The interim fights of Alvarez vs. Khan and Golovkin vs. Wade were a provision both parties agreed to with the WBC as an exception to its mandatory challenger rules. But, the Canelo camp hasn’t lived up to their end of the bargain. While this situation pales in comparison to that of Mayweather vs. Pacquiao, Golovkin and Loeffler have wanted this fight for some time. Canelo will be the first big name and big test of GGG’s career, while this will also comfortably be Golovkin’s biggest payday in his professional career—something the LA-based boxer’s abilities has warranted for some time now. So far, they have met nothing but resistance in talks with Canelo and Golden Boy. But, thankfully, negotiations do appear to be running smoother this time around.
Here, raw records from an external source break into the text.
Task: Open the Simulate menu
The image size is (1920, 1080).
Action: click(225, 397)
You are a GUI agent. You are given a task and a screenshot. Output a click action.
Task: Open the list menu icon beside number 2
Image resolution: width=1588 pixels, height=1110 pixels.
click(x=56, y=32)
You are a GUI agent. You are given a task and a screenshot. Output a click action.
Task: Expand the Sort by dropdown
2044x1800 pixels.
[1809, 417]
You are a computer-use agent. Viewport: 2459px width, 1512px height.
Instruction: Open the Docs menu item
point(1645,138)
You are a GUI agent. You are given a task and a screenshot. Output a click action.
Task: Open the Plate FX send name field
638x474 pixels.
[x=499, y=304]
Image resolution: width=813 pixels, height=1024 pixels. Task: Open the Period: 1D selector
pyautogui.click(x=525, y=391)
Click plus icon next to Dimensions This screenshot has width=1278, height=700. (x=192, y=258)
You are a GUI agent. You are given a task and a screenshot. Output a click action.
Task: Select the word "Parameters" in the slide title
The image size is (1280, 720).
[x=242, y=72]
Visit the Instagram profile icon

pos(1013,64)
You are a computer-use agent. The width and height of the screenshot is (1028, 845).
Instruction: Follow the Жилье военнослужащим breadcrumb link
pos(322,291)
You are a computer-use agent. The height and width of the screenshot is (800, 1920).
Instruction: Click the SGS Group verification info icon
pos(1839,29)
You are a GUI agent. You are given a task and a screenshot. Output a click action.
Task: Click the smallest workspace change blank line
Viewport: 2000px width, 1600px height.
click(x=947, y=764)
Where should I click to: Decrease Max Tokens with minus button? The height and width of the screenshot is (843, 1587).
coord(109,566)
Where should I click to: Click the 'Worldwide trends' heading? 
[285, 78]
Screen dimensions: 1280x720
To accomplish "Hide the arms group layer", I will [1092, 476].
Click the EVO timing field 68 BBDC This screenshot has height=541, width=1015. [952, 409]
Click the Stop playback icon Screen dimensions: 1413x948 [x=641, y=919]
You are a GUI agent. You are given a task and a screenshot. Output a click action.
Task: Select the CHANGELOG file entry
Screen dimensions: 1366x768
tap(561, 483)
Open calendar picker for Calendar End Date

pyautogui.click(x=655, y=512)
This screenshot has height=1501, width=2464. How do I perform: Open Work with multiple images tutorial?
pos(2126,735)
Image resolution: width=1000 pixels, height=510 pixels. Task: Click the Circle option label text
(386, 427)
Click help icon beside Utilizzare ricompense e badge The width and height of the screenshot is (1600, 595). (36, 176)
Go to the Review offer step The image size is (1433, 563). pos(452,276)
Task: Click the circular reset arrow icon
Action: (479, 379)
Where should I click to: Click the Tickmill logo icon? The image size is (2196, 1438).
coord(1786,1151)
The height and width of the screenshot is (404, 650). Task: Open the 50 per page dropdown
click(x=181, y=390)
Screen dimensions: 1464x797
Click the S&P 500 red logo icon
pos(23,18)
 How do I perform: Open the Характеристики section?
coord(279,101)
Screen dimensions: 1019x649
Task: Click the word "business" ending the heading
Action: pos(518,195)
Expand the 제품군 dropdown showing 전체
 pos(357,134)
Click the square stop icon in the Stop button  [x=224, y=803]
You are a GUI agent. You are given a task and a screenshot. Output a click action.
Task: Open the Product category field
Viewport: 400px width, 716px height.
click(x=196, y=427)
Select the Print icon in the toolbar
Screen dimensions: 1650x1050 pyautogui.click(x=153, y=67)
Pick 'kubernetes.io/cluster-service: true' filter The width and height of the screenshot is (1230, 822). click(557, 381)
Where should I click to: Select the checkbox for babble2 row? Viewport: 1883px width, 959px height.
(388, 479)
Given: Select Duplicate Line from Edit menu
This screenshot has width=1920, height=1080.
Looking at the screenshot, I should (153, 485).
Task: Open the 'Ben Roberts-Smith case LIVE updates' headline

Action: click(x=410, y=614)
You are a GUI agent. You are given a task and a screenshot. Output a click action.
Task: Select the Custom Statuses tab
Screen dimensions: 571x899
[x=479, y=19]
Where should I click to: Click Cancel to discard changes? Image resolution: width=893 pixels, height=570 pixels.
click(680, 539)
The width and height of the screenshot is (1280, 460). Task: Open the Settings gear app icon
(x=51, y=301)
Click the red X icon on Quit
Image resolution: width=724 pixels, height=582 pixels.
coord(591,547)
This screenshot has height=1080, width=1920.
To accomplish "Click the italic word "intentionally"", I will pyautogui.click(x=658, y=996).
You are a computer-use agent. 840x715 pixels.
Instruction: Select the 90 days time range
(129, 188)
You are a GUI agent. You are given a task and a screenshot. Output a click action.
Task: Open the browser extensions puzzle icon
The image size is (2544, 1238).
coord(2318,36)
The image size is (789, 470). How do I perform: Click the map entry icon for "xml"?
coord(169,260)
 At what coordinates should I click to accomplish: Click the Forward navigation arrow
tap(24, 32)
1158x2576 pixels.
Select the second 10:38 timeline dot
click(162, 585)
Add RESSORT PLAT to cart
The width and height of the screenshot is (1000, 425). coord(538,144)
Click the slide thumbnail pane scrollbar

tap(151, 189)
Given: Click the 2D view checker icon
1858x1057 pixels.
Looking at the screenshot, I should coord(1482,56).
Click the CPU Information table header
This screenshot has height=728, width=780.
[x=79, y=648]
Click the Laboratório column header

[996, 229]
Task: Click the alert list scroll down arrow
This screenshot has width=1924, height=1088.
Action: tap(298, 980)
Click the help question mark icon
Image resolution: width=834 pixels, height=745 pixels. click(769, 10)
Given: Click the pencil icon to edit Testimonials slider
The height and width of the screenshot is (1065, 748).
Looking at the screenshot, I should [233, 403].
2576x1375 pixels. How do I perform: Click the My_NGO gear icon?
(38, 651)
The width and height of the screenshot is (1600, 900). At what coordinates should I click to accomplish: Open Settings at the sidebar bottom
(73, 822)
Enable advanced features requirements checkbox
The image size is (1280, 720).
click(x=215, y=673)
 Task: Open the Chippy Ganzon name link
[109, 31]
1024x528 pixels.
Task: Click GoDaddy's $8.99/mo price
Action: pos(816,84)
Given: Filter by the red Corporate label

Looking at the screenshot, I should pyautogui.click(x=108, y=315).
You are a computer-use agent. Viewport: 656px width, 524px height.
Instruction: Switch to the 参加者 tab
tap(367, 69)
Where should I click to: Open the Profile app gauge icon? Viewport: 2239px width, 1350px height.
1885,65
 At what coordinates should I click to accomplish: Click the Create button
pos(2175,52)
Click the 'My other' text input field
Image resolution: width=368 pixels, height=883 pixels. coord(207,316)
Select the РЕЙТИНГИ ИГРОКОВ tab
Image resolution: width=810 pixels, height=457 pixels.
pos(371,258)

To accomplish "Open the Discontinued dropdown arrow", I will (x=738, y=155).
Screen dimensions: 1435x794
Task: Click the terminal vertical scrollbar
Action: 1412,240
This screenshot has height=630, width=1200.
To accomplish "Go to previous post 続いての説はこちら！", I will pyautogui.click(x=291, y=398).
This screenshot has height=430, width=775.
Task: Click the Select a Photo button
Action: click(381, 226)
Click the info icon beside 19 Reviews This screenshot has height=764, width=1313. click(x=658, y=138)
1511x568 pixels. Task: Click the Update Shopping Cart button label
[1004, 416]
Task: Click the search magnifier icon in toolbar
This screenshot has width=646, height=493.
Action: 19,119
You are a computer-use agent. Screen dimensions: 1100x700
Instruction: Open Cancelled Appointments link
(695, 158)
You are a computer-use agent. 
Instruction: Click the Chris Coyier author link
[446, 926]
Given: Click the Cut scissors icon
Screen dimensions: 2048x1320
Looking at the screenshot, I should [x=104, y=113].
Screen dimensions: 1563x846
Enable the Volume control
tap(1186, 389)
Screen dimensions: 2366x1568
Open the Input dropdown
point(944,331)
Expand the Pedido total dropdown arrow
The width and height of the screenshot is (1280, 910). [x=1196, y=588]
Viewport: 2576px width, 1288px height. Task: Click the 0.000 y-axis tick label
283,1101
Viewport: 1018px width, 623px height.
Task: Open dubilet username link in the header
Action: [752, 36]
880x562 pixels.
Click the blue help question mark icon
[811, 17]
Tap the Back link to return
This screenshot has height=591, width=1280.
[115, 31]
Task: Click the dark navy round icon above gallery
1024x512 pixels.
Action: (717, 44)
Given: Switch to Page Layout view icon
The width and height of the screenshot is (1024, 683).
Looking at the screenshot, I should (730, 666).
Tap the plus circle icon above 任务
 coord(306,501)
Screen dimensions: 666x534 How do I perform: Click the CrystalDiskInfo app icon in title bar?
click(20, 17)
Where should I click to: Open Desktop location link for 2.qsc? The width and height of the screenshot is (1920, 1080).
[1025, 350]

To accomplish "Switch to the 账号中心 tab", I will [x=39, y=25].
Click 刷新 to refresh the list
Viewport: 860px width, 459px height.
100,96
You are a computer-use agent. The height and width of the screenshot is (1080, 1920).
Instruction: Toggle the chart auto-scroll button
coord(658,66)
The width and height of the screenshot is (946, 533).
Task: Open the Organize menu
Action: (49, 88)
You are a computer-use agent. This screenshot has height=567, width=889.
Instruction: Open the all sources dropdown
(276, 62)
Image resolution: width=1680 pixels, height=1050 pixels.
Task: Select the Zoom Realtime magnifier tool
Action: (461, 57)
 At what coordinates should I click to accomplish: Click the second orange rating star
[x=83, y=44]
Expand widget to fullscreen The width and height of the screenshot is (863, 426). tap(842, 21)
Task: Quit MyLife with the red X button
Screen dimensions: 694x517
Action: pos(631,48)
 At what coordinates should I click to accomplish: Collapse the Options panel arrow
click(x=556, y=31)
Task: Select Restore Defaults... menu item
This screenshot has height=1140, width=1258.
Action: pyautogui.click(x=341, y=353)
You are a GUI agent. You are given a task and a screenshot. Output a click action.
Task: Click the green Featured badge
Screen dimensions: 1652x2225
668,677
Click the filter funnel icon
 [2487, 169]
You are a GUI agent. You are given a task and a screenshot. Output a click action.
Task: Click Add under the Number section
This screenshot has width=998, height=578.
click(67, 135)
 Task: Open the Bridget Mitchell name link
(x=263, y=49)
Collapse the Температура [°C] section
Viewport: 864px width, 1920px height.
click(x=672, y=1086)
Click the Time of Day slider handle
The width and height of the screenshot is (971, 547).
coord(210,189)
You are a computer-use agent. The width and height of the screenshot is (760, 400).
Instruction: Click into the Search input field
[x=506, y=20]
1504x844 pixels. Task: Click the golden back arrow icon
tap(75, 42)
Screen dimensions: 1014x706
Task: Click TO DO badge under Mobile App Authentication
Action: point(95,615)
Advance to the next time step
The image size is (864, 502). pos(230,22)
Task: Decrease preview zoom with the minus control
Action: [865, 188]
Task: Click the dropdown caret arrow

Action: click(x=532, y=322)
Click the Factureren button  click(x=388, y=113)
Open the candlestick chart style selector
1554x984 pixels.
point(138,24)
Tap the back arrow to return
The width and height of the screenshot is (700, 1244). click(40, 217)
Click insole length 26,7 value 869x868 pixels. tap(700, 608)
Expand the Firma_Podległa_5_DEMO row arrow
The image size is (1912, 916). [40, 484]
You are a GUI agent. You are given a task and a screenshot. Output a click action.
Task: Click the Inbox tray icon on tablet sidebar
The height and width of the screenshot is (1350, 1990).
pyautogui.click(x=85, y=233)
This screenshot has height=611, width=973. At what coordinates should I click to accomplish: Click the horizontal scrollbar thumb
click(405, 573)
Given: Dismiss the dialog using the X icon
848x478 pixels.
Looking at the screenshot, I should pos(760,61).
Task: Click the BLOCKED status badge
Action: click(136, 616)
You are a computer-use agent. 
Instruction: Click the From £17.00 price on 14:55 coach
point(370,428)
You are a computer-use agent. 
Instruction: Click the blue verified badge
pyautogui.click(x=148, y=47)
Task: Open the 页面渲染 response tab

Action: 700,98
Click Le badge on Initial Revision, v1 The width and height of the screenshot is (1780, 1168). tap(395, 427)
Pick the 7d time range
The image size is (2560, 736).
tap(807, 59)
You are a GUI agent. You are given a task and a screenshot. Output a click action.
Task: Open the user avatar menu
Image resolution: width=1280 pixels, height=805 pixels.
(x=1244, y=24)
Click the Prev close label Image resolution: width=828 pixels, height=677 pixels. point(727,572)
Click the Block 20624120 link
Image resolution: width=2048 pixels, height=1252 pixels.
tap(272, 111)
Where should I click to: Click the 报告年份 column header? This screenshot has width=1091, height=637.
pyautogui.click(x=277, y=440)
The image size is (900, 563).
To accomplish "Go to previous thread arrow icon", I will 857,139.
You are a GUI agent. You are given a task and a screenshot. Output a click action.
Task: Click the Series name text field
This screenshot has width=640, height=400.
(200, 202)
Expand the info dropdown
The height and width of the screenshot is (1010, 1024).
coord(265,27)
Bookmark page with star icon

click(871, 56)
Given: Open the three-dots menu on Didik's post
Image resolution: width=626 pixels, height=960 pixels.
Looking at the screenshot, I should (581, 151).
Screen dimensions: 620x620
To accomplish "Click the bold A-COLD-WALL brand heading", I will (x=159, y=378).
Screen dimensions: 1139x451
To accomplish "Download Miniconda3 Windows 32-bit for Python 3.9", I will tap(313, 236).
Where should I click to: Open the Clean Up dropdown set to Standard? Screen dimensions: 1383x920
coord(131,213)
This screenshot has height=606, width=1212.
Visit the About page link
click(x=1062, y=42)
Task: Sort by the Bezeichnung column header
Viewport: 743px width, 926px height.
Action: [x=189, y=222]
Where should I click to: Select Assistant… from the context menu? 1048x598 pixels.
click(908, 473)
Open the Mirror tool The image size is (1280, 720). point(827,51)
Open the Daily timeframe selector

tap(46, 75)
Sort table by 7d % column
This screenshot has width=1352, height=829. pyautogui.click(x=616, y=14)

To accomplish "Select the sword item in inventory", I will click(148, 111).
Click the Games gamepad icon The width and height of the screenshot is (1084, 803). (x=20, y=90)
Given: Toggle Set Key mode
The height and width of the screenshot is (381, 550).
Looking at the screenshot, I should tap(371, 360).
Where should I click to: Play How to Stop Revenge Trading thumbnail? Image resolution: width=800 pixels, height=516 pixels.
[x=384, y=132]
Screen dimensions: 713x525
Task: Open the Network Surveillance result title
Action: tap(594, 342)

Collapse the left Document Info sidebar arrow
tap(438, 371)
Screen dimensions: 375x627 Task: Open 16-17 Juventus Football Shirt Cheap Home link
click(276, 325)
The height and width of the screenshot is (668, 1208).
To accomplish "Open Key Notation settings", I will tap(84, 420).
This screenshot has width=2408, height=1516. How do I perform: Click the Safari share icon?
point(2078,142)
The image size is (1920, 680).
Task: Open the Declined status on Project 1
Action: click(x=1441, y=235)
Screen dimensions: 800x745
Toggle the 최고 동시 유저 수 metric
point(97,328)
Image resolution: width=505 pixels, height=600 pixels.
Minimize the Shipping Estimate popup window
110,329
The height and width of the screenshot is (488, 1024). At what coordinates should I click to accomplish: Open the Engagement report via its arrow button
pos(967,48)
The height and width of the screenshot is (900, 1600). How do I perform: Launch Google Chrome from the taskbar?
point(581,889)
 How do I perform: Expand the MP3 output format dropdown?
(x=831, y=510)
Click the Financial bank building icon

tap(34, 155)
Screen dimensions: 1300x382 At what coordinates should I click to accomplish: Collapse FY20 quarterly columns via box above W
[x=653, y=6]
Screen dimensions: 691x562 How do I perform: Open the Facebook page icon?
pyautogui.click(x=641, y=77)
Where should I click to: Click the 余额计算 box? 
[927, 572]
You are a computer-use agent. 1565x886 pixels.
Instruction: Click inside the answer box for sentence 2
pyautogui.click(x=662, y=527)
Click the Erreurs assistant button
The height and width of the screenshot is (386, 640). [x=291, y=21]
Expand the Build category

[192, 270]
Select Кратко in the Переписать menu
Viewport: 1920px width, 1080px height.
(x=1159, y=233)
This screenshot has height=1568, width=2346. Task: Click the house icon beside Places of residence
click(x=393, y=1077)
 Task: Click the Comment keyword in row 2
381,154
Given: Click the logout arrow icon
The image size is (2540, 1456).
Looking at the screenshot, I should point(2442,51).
However, there is a concern that De La Hoya will overplay his leverage of having the more popular boxer under his wing. Traditionally, the bigger name will have much more favourable deals when it comes to contract negotiations. But, with Alvarez now losing the belt to Golovkin through default, how is that balance affected? The fact that the financials and the fight’s location were the issues which kept both parties from meeting the WBC’s 15-day deadline suggests the negotiations may not be quite as simple as portrayed from both parties following yesterday’s announcements.